Diesel-DemonstrantInnen wunderten sich
Am Marktplatz, auf dem gerade die Abschlusskundgebung der Dieselfahrverbots-GegnerInnen stattfand, entstand eine grotesk anmutende Situation. Eine Vielzahl der Gelbwesten tragenden DemonstrantInnen schlossen sich dem Demozug an, der Initiator Joannis Sakkaros lief mit den Initiatoren der Urheberrechtsdemo vorne weg. Und so wurde der Weg zur Abschlusskundgebung auf dem Schillerplatz fortgesetzt.

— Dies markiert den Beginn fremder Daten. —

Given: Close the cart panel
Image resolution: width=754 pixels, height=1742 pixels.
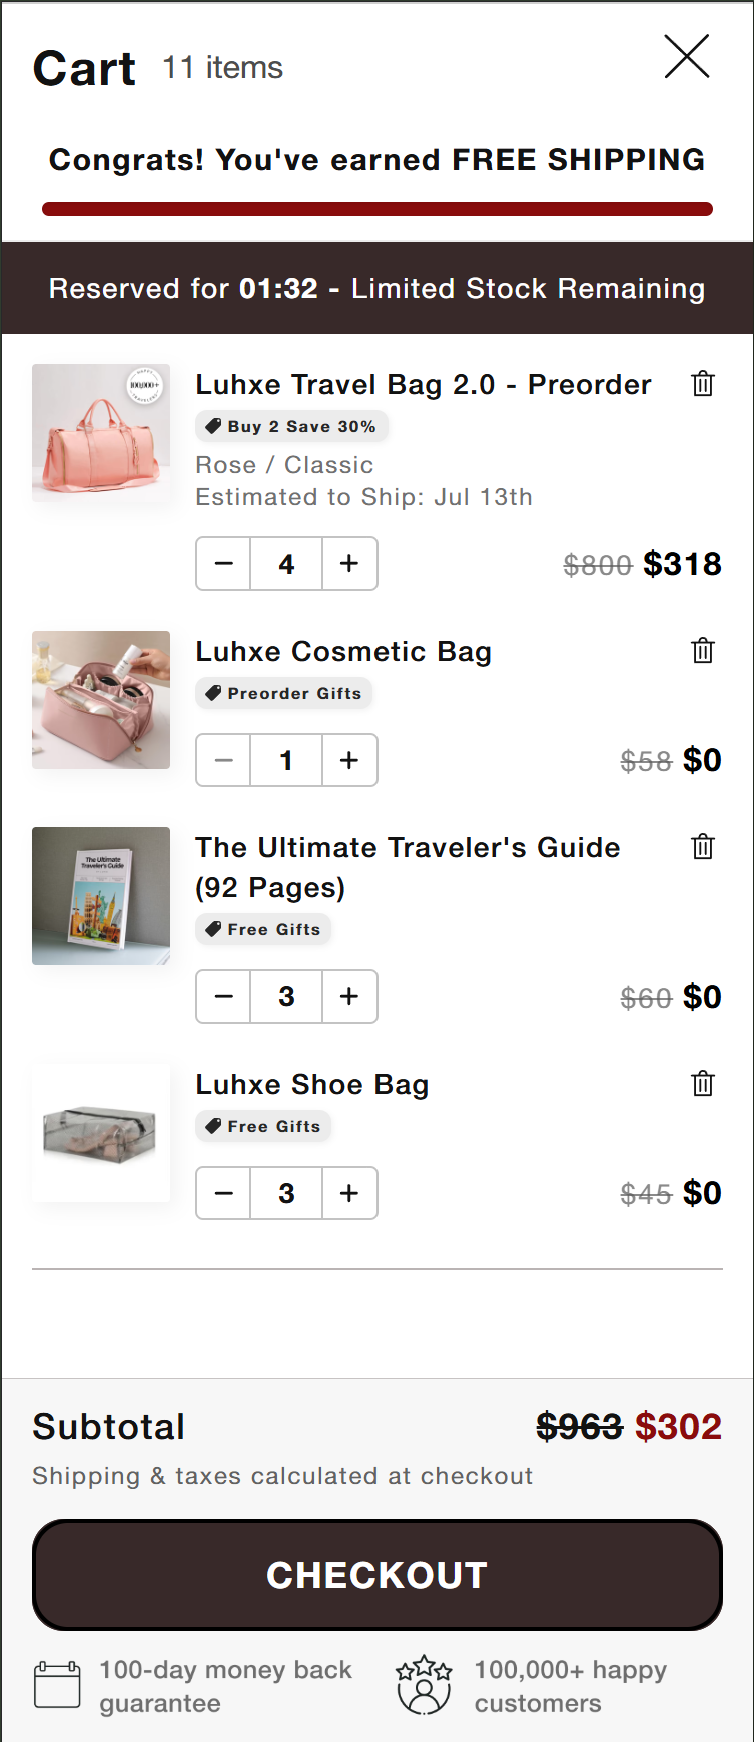Looking at the screenshot, I should (x=687, y=56).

Dort angekommen skandierten die DemonstrantInnen wieder das altbekannte „Wir sind keine Bots“ und „Nie, nie mehr CDU“, was bei einigen Dieselfahrverbots-GegnerInnen wohl auf Unverständnis stieß. Als dann Oliver Burkardsmaier die Dieselfahrverbots-GegnerInnen dafür kritisierte, dass die DUH (Deutsche Umwelthilfe) zum Feindbild auserkoren wurde, verließen viele die Kundgebung.
„Nie, niemals AfD“
Zum Abschluss sprach der Stuttgarter Bezirksbeirat Michael Knödler von der Piratenpartei. Er kritisierte, dass Europa als Innovationsstandort komplett abgehängt werde, und fuhr fort: „Vor ein paar Jahren, sagte man noch, die Jugend von heute sei nur noch politikverdrossen und desinteressiert. Schuld daran war eine Politik, die politikverdrossen macht. Deswegen brauchen wir eine neue, transparente und ehrliche Politik, die sich auch für das einsetzt, was sie verspricht, und keine Partei, die sagt, wir sind dagegen, aber wenn es darauf ankommt dafür stimmt. Keine Partei, die ihre Grundwerte verrät, nur um ihren Koalitionspartner nicht zu verärgern. Die TeilnehmerInnen skandierten daraufhin „Nie, nie mehr CDU“, „Nie, nie mehr SPD“ und „Nie, niemals AfD“.
An der Internet-Demonstration in Ulm waren nach Veranstalterangaben 150 DemonstrantInnen beteiligt.
Insgesamt gab es am Samstag in Stuttgart fünf Demonstrationen. Neben zwei Pro-Dieseldemos und der Demo für ein freies Internet waren auch eine Kurdendemo und eine Fahrraddemo unterwegs.
Kritische Szenen bei Protest gegen Erdogan
Um 14 Uhr trafen sich am Rotebühlplatz die Kurden mit rund 50 TeilnehmerInnen, um gegen das Erdogan-Regime in der Türkei zu protestieren. Hier kam es zu einer kritischen Szene, als türkische Landsleute die Kurden beschimpften und das Zeichen der grauen Wölfe zeigten. Außerdem wurden sie von einer Gruppe betrunkener Deutscher angegangen, bis die Polizei einschritt und diese Personen den Platz verwiesen.